▶ Instructions for the task
Down to the last line, set the entries down again exactly.

--- START ---

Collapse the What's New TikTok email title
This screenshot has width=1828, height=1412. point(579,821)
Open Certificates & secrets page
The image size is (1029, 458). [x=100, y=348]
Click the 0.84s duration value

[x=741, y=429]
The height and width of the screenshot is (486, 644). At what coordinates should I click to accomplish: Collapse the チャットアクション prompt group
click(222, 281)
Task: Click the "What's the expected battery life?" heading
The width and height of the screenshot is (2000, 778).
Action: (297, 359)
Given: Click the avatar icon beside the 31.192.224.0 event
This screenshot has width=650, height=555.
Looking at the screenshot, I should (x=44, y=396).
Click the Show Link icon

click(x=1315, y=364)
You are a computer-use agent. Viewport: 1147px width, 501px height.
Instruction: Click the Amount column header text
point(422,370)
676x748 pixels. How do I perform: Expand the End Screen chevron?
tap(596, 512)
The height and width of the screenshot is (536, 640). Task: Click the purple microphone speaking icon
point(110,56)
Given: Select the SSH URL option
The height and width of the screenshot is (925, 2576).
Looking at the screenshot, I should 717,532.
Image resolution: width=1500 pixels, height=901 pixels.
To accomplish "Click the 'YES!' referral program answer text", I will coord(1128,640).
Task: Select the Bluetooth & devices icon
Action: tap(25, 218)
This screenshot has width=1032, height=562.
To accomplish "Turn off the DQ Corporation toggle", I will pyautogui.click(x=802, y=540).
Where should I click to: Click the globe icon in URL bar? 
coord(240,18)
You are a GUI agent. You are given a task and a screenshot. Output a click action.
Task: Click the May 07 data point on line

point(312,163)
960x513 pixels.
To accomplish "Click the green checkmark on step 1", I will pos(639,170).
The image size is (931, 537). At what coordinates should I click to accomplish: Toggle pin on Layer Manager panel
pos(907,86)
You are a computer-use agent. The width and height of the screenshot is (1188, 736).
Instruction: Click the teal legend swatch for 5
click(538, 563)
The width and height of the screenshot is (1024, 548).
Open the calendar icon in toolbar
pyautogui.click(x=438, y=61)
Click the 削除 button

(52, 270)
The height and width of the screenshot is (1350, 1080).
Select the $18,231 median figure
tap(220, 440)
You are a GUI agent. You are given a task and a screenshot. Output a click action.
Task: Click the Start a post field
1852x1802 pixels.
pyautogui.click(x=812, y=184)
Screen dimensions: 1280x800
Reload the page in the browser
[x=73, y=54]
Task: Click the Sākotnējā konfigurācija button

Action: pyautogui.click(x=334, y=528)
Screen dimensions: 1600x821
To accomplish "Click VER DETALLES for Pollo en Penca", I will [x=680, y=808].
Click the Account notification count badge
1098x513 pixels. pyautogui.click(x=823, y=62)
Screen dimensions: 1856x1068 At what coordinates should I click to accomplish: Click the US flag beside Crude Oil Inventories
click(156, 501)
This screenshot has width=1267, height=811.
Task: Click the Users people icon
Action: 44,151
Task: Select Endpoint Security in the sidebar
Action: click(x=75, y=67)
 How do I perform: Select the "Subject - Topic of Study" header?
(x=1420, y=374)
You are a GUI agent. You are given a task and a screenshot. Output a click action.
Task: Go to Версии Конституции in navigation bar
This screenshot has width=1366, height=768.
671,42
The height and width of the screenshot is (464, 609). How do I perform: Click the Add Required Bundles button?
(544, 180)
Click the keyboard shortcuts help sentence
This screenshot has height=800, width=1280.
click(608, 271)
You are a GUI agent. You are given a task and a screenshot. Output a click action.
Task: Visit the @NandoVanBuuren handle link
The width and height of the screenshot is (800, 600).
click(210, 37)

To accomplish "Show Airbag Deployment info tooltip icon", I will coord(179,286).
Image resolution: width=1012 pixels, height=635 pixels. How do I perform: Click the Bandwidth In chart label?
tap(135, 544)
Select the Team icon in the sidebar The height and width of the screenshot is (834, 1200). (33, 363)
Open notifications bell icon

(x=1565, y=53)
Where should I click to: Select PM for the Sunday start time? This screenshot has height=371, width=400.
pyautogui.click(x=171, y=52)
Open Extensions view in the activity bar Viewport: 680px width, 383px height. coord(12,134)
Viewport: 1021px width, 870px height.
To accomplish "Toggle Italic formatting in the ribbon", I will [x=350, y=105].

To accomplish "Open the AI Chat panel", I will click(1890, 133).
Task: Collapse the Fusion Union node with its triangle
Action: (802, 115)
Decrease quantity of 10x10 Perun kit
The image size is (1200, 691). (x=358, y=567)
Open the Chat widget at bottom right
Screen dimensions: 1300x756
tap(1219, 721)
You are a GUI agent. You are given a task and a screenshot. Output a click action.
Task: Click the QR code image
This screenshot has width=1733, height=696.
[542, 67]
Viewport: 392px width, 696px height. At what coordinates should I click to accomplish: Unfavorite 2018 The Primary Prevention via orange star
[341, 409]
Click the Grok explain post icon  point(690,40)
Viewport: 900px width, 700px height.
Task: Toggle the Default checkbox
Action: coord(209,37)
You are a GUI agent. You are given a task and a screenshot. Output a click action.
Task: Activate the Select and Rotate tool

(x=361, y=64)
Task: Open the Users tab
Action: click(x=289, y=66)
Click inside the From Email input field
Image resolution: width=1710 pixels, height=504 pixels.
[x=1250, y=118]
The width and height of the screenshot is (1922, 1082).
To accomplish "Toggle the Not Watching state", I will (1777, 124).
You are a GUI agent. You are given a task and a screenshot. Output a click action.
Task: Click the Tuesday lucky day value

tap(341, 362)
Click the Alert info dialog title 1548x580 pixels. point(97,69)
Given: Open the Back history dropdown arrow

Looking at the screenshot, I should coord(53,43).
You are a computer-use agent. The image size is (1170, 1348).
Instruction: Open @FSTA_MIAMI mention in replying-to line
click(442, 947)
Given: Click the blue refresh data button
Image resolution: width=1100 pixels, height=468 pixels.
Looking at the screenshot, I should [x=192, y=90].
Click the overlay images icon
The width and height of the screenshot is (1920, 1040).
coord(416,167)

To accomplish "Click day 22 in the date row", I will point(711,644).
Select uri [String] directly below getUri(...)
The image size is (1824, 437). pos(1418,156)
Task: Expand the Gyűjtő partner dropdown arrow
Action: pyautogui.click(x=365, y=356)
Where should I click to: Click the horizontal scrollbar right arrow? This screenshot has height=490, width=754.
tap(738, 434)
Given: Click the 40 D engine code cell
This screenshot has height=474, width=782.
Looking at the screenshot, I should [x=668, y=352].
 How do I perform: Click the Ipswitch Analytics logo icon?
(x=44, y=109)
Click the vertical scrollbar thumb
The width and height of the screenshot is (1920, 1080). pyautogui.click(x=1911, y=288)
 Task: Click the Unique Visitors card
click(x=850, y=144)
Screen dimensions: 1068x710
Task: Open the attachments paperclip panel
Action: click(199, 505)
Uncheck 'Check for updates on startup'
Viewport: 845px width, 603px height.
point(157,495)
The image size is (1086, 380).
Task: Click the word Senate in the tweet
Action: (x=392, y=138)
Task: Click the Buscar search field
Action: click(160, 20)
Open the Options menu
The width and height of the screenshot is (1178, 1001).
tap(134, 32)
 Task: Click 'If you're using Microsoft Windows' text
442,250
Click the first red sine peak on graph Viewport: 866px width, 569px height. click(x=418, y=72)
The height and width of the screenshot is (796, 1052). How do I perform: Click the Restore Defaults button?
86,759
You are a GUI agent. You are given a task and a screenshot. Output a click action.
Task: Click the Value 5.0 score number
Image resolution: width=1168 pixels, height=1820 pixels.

--- END ---

▶ Answer section
Collapse the What's New TikTok email title
This screenshot has width=1828, height=1412. point(579,821)
Open Certificates & secrets page
The image size is (1029, 458). [x=100, y=348]
Click the 0.84s duration value

[x=741, y=429]
The height and width of the screenshot is (486, 644). At what coordinates should I click to accomplish: Collapse the チャットアクション prompt group
click(222, 281)
Task: Click the "What's the expected battery life?" heading
The width and height of the screenshot is (2000, 778).
Action: (297, 359)
Given: Click the avatar icon beside the 31.192.224.0 event
This screenshot has width=650, height=555.
Looking at the screenshot, I should (x=44, y=396).
Click the Show Link icon

click(x=1315, y=364)
You are a computer-use agent. Viewport: 1147px width, 501px height.
Instruction: Click the Amount column header text
point(422,370)
676x748 pixels. How do I perform: Expand the End Screen chevron?
tap(596, 512)
The height and width of the screenshot is (536, 640). Task: Click the purple microphone speaking icon
point(110,56)
Given: Select the SSH URL option
The height and width of the screenshot is (925, 2576).
Looking at the screenshot, I should 717,532.
Image resolution: width=1500 pixels, height=901 pixels.
To accomplish "Click the 'YES!' referral program answer text", I will coord(1128,640).
Task: Select the Bluetooth & devices icon
Action: tap(25, 218)
This screenshot has width=1032, height=562.
To accomplish "Turn off the DQ Corporation toggle", I will pyautogui.click(x=802, y=540).
Where should I click to: Click the globe icon in URL bar? 
coord(240,18)
You are a GUI agent. You are given a task and a screenshot. Output a click action.
Task: Click the May 07 data point on line

point(312,163)
960x513 pixels.
To accomplish "Click the green checkmark on step 1", I will pos(639,170).
The image size is (931, 537). At what coordinates should I click to accomplish: Toggle pin on Layer Manager panel
pos(907,86)
You are a computer-use agent. The width and height of the screenshot is (1188, 736).
Instruction: Click the teal legend swatch for 5
click(538, 563)
The width and height of the screenshot is (1024, 548).
Open the calendar icon in toolbar
pyautogui.click(x=438, y=61)
Click the 削除 button

(52, 270)
The height and width of the screenshot is (1350, 1080).
Select the $18,231 median figure
tap(220, 440)
You are a GUI agent. You are given a task and a screenshot. Output a click action.
Task: Click the Start a post field
1852x1802 pixels.
pyautogui.click(x=812, y=184)
Screen dimensions: 1280x800
Reload the page in the browser
[x=73, y=54]
Task: Click the Sākotnējā konfigurācija button

Action: pyautogui.click(x=334, y=528)
Screen dimensions: 1600x821
To accomplish "Click VER DETALLES for Pollo en Penca", I will [x=680, y=808].
Click the Account notification count badge
1098x513 pixels. pyautogui.click(x=823, y=62)
Screen dimensions: 1856x1068 At what coordinates should I click to accomplish: Click the US flag beside Crude Oil Inventories
click(156, 501)
This screenshot has width=1267, height=811.
Task: Click the Users people icon
Action: 44,151
Task: Select Endpoint Security in the sidebar
Action: click(x=75, y=67)
 How do I perform: Select the "Subject - Topic of Study" header?
(x=1420, y=374)
You are a GUI agent. You are given a task and a screenshot. Output a click action.
Task: Go to Версии Конституции in navigation bar
This screenshot has width=1366, height=768.
671,42
The height and width of the screenshot is (464, 609). How do I perform: Click the Add Required Bundles button?
(544, 180)
Click the keyboard shortcuts help sentence
This screenshot has height=800, width=1280.
click(608, 271)
You are a GUI agent. You are given a task and a screenshot. Output a click action.
Task: Visit the @NandoVanBuuren handle link
The width and height of the screenshot is (800, 600).
click(210, 37)

To accomplish "Show Airbag Deployment info tooltip icon", I will coord(179,286).
Image resolution: width=1012 pixels, height=635 pixels. How do I perform: Click the Bandwidth In chart label?
tap(135, 544)
Select the Team icon in the sidebar The height and width of the screenshot is (834, 1200). (33, 363)
Open notifications bell icon

(x=1565, y=53)
Where should I click to: Select PM for the Sunday start time? This screenshot has height=371, width=400.
pyautogui.click(x=171, y=52)
Open Extensions view in the activity bar Viewport: 680px width, 383px height. coord(12,134)
Viewport: 1021px width, 870px height.
To accomplish "Toggle Italic formatting in the ribbon", I will [x=350, y=105].

To accomplish "Open the AI Chat panel", I will click(1890, 133).
Task: Collapse the Fusion Union node with its triangle
Action: (802, 115)
Decrease quantity of 10x10 Perun kit
The image size is (1200, 691). (x=358, y=567)
Open the Chat widget at bottom right
Screen dimensions: 1300x756
tap(1219, 721)
You are a GUI agent. You are given a task and a screenshot. Output a click action.
Task: Click the QR code image
This screenshot has width=1733, height=696.
[542, 67]
Viewport: 392px width, 696px height. At what coordinates should I click to accomplish: Unfavorite 2018 The Primary Prevention via orange star
[341, 409]
Click the Grok explain post icon  point(690,40)
Viewport: 900px width, 700px height.
Task: Toggle the Default checkbox
Action: coord(209,37)
You are a GUI agent. You are given a task and a screenshot. Output a click action.
Task: Activate the Select and Rotate tool

(x=361, y=64)
Task: Open the Users tab
Action: click(x=289, y=66)
Click inside the From Email input field
Image resolution: width=1710 pixels, height=504 pixels.
[x=1250, y=118]
The width and height of the screenshot is (1922, 1082).
To accomplish "Toggle the Not Watching state", I will (1777, 124).
You are a GUI agent. You are given a task and a screenshot. Output a click action.
Task: Click the Tuesday lucky day value

tap(341, 362)
Click the Alert info dialog title 1548x580 pixels. point(97,69)
Given: Open the Back history dropdown arrow

Looking at the screenshot, I should coord(53,43).
You are a computer-use agent. The image size is (1170, 1348).
Instruction: Open @FSTA_MIAMI mention in replying-to line
click(442, 947)
Given: Click the blue refresh data button
Image resolution: width=1100 pixels, height=468 pixels.
Looking at the screenshot, I should [x=192, y=90].
Click the overlay images icon
The width and height of the screenshot is (1920, 1040).
coord(416,167)

To accomplish "Click day 22 in the date row", I will point(711,644).
Select uri [String] directly below getUri(...)
The image size is (1824, 437). pos(1418,156)
Task: Expand the Gyűjtő partner dropdown arrow
Action: pyautogui.click(x=365, y=356)
Where should I click to: Click the horizontal scrollbar right arrow? This screenshot has height=490, width=754.
tap(738, 434)
Given: Click the 40 D engine code cell
This screenshot has height=474, width=782.
Looking at the screenshot, I should [x=668, y=352].
 How do I perform: Click the Ipswitch Analytics logo icon?
(x=44, y=109)
Click the vertical scrollbar thumb
The width and height of the screenshot is (1920, 1080). pyautogui.click(x=1911, y=288)
 Task: Click the Unique Visitors card
click(x=850, y=144)
Screen dimensions: 1068x710
Task: Open the attachments paperclip panel
Action: click(199, 505)
Uncheck 'Check for updates on startup'
Viewport: 845px width, 603px height.
point(157,495)
The image size is (1086, 380).
Task: Click the word Senate in the tweet
Action: (x=392, y=138)
Task: Click the Buscar search field
Action: click(160, 20)
Open the Options menu
The width and height of the screenshot is (1178, 1001).
tap(134, 32)
 Task: Click 'If you're using Microsoft Windows' text
442,250
Click the first red sine peak on graph Viewport: 866px width, 569px height. click(x=418, y=72)
The height and width of the screenshot is (796, 1052). How do I perform: Click the Restore Defaults button?
86,759
You are a GUI agent. You are given a task and a screenshot. Output a click action.
Task: Click the Value 5.0 score number
Image resolution: width=1168 pixels, height=1820 pixels.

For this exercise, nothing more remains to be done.